Western Blot Analysis

The nanoparticle treated cells were rinsed with PBS and lysed in p300 lysis buffer (250 mM NaCl, 0.1% NP-40, 20 mM sodium phosphate, 30 mM sodium pyrophosphate, 5 mM EDTA, and 10 mM sodium fluoride, adjusted at pH 7.0) supplemented with Halt protease & phosphatase single-use inhibitor cocktail (Thermo Fisher Scientific). Whole cell lysate (10–30 μg) was separated by polyacrylamide gel electrophoresis (10, 12, and 15%) and electrotransferred to PVDF membrane Hybond-P (GE Health Sciences, Piscataway, NJ). After blocking in in 1× TBST with 5% nonfat dry milk, blots were incubated with specific primary antibodies overnight at 4 °C and visualized by horseradish peroxidase-conjugated second antibody using Pierce ECL Western blotting substrate (Thermo Fisher Scientific). Antibodies were purchased from Cell Signaling (Danvers, MA), LC3, p62, pERK1/2, ERK1/2, pJNK, pP38, and Rab5, and from Santa Cruz Biotechnologies, Inc. (Santa Cruz, CA), actin, JNK, p38, Ubiquitin, Flotilin, Caveolin-1.

Magnetic Pulldown Assay

MC3T3-E1 cells were incubated with NP1-MNP or NP1-MNP-PEG for 72 h. Cells were rinsed with cold PBS once and lysed in E1A lysis buffer (250 mM NaCl, 0.1% NP-40, and 50 mM HEPES, adjusted at pH 7.5) supplemented with Halt protease & phosphatase single-use inhibitor cocktail (Thermo Fisher Scientific). Nanoparticles were “pulled-down” from the lysate using Dynal magnets (Dynal Biotech ASA, Oslo Norway) ∼8 h initially followed by washing with lysis buffer. Two subsequent pulldowns were performed at 4 °C to further purify sample (Figure A).
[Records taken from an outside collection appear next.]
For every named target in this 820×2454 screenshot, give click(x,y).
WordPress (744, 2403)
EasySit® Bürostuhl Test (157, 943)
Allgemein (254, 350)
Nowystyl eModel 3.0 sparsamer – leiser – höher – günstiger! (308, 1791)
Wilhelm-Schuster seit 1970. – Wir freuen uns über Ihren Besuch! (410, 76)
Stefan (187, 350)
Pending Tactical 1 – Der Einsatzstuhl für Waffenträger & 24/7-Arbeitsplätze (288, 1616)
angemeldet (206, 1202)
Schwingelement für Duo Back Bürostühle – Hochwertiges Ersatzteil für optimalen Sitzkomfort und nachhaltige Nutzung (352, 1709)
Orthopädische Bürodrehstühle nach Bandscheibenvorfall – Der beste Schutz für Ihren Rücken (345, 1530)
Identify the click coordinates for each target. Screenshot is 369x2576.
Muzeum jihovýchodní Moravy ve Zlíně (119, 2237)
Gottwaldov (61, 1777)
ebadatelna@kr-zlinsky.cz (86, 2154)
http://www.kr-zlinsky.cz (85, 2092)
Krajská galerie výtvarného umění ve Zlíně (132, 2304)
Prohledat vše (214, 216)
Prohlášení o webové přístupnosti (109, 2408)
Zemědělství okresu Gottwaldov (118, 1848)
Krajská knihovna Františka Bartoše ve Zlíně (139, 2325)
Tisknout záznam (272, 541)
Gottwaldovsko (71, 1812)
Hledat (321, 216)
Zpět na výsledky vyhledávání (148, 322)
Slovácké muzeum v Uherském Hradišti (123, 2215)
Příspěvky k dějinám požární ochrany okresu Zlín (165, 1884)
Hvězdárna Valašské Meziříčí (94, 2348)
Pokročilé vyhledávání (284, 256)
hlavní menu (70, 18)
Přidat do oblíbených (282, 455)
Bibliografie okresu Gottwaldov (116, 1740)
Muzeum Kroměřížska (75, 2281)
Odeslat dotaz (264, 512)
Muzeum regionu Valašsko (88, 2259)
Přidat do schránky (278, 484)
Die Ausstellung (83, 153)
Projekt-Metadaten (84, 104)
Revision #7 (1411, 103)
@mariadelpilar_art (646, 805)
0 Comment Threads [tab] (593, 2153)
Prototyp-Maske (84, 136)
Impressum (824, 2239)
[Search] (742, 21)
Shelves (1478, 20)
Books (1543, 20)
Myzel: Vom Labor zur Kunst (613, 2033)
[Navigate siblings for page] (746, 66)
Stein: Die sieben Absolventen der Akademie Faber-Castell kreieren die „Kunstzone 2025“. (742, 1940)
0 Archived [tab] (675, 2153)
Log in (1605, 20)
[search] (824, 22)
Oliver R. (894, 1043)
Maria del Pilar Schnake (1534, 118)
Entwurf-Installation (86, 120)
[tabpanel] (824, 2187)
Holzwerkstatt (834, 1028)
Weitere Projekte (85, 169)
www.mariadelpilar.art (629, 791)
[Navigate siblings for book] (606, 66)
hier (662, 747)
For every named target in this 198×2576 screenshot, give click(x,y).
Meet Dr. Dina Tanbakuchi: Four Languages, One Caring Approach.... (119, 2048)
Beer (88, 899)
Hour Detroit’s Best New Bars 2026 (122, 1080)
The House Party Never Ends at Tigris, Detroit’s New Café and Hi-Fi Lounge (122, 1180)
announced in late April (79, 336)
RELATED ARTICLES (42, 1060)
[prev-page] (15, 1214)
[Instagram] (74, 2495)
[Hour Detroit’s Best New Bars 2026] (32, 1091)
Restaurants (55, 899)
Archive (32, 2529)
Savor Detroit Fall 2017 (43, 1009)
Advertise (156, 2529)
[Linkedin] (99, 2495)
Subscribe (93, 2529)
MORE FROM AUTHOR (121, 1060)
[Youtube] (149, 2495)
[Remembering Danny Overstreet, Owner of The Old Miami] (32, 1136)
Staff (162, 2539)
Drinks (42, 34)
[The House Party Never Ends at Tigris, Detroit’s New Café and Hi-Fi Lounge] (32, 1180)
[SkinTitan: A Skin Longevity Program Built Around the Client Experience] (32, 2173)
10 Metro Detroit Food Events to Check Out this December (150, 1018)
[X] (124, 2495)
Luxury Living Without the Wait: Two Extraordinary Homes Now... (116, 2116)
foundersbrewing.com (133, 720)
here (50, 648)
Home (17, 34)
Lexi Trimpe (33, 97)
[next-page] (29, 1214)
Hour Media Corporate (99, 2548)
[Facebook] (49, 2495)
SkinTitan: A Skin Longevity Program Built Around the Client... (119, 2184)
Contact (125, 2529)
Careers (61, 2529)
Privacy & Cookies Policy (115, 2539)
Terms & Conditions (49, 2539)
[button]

RNA Extraction, cDNA Synthesis, and qRT-PCR for Osteoblast Differentiation Genes

RNA was extracted using TRIzol reagent following the manufacturer’s protocol (Invitrogen) and cDNA was synthesized using high capacity cDNA reverse transcription kit (Applied Biosystems, Foster City CA). qRT-PCR was performed using EvaGreen qPCR master mix (Biotium, Hayward CA) on an Applied Biosystems-StepOnePlus. Primers for OSC, LC3b, p62, and ubiquitin C (UbC) (control) were designed using qPrimerDepot software (http://mouseprimerdepot.nci.nih.gov/) with sequences as follows:

OSC: F-5′-AAGCAGGAGGGCAATAAGGT-3′, R-5′-CAAGCAGGGTTAAGCTCACA-3′. LC3b: F-5′-GAGAAGACCTTCAAGCAGCG-3′, R-5′-AATCACTGGGATCTTGGTGG-3′. p62: F-5′-AGAATGTGGGGGAGAGTGTG-3′, R-5′-TCTGGGGTAGTGGGTGTCAG-3′. UbC: F-5′-TCCAGAAAGAGTCCACCCTG-3′, R-5′-GACGTCCAAGGTGATGGTCT-3′. Fold change was calculated using the 2(−ΔΔCt) method.[63]